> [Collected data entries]
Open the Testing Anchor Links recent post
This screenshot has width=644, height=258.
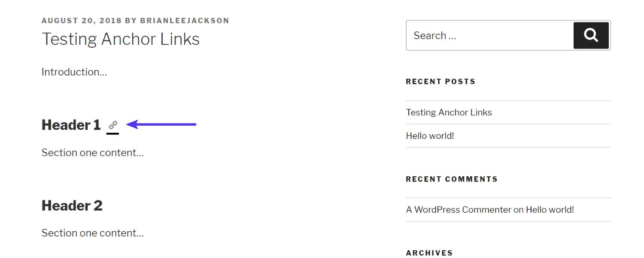tap(449, 112)

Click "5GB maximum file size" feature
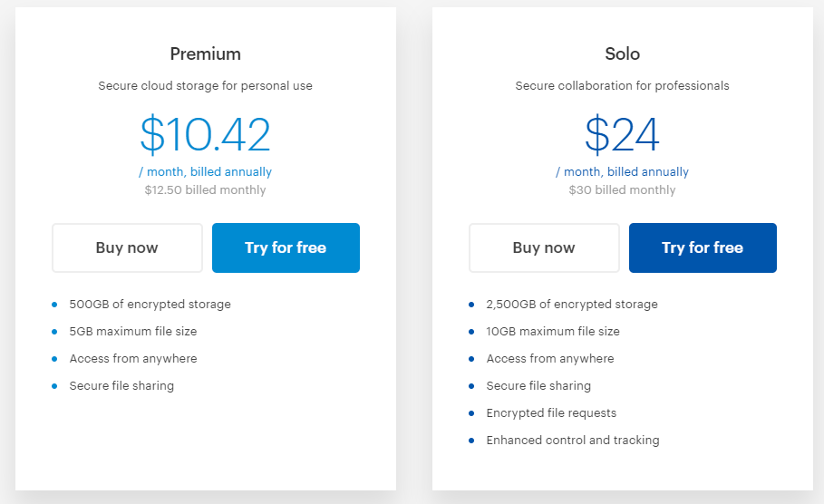pos(133,331)
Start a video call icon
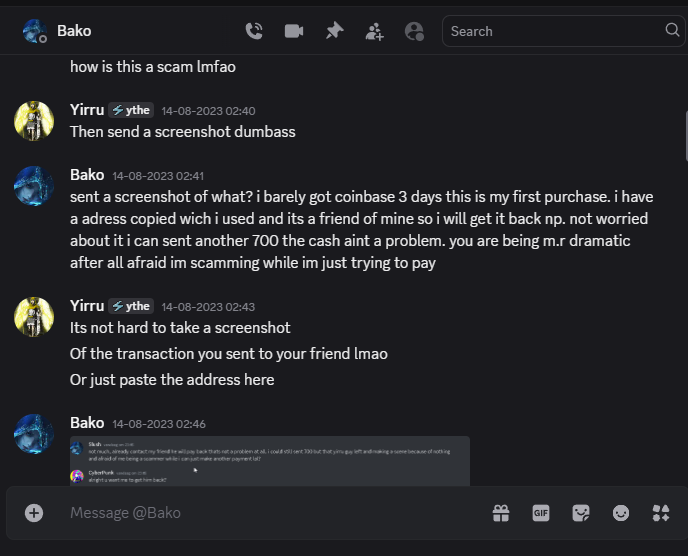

> [How to complete this task] Write out each entry exactly; any pictures stay out of the copy.

> [Reply to the exercise]
Open the Testing Anchor Links recent post
This screenshot has width=644, height=258.
tap(449, 112)

Click "5GB maximum file size" feature
pos(133,331)
Start a video call icon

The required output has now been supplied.